Closed bgreenwell closed 2 years ago

bgreenwell commented 3 years ago

Hi @mnwright ,

I'm writing to request a new feature in ranger, if feasible. In particular, it would be extremely useful to be able to remove/trim specific trees off of the fitted "ranger" object, or, at the very least, the ability to choose which trees to use in making predictions (rather than just the first num.trees trees). The primary reason is to be able to produce a potentially more accurate and leaner model. The more general idea is discussed in Friedman and Popescu (2003), which they refer to as "importance sampled learning ensembles" (ISLE); the idea is also briefly discussed in chapter 16 of The Elements of Statistical Learning. The basic idea is to use the LASSO to post-process a tree ensemble in the hopes of producing a much smaller model that's faster to train without sacrificing much in the way of accuracy, and in some cases, improving it.

A basic example using ranger is given below.
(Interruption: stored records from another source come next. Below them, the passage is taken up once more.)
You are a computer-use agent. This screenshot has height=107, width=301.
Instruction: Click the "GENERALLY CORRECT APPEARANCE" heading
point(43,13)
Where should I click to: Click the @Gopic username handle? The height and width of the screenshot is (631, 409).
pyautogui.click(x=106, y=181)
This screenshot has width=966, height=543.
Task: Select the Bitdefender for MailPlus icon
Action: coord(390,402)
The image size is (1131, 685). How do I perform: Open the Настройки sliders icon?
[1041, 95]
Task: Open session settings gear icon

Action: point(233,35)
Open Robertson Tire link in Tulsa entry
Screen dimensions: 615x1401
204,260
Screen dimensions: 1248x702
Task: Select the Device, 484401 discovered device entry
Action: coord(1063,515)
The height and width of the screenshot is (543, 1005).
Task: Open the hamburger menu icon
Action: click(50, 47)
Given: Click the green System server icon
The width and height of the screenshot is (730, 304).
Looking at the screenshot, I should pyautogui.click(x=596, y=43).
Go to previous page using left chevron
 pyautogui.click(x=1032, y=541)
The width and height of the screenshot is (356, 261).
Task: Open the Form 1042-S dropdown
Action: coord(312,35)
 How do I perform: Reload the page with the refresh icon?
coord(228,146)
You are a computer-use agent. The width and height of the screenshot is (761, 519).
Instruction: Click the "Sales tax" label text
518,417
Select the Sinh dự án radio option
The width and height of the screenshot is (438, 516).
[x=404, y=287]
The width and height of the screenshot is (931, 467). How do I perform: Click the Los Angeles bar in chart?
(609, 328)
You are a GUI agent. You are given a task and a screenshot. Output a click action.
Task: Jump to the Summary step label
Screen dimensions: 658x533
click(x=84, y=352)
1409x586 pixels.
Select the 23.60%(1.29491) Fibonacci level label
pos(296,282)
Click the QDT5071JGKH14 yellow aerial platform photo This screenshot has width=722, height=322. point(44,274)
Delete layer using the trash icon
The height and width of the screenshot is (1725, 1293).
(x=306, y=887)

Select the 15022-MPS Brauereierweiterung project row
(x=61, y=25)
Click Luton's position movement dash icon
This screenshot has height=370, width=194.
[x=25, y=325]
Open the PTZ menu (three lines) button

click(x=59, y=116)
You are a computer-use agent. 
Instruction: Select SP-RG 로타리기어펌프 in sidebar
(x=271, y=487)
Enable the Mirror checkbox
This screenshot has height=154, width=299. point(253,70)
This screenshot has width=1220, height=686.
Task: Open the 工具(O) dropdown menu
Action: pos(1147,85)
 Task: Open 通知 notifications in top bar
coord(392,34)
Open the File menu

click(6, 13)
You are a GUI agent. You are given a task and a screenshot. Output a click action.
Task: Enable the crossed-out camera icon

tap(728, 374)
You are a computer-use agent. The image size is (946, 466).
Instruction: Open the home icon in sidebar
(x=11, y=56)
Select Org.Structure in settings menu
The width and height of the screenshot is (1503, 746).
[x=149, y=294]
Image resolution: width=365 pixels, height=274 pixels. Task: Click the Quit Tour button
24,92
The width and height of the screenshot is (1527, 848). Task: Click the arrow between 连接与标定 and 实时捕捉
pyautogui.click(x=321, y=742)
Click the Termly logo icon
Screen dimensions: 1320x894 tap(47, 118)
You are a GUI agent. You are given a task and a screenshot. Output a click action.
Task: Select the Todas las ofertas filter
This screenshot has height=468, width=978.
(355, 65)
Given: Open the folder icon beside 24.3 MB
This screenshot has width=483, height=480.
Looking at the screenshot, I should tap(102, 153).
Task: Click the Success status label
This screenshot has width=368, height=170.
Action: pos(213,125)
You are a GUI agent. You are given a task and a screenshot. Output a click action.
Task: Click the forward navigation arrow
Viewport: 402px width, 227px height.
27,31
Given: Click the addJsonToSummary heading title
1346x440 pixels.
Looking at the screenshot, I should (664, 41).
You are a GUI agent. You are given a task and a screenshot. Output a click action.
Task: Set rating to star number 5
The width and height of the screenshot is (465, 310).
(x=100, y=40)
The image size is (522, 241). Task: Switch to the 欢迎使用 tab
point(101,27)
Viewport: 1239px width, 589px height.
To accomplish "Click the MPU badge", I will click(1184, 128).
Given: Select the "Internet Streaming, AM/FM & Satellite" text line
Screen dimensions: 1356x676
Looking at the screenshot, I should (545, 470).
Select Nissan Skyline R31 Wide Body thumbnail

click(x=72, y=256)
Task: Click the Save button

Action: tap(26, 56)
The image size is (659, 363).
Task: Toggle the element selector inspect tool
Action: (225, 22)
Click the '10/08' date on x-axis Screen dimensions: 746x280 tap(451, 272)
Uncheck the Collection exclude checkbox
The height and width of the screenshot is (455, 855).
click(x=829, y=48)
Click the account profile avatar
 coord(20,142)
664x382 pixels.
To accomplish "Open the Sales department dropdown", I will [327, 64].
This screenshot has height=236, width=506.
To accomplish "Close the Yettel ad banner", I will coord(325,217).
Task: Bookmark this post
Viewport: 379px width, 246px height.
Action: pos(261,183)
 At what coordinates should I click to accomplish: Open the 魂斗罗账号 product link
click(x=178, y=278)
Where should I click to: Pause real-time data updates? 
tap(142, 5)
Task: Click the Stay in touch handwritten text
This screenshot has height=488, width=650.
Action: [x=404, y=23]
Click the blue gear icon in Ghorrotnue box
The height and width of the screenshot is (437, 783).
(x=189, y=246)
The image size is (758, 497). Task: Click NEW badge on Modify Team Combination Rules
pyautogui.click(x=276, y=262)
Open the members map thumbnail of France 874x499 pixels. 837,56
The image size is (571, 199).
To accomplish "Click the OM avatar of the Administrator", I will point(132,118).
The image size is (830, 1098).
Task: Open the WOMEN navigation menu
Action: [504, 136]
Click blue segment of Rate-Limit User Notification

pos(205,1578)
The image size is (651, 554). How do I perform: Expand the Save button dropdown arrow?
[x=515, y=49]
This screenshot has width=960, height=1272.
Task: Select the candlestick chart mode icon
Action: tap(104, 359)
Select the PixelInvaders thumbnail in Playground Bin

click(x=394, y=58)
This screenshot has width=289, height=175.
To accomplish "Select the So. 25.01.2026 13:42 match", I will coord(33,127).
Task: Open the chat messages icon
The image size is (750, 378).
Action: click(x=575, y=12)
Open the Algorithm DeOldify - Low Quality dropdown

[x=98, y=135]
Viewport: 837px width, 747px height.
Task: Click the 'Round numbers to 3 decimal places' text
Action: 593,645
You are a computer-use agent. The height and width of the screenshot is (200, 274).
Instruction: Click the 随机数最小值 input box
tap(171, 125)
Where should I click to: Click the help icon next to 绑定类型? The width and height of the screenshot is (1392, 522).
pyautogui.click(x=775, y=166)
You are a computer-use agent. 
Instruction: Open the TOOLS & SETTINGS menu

However, it seems that the true benefit (i.e., a smaller and faster scoring model) could only be realized if we can actually discard the trees zeroed-out by the LASSO. As far as I'm aware, this is not possible in ranger, or any other tree-based ensemble package in R. Thoughts?

#
# Importance sampled learning ensemble (ISLE)
#
# An example of using the LASSO to post-process tree ensembles; in this case, a
# random forest fit using the {ranger} package.
#
# Source: https://statweb.stanford.edu/~jhf/ftp/isle.pdf (all see
# chapter 16 from The Elements of Statistical Learning)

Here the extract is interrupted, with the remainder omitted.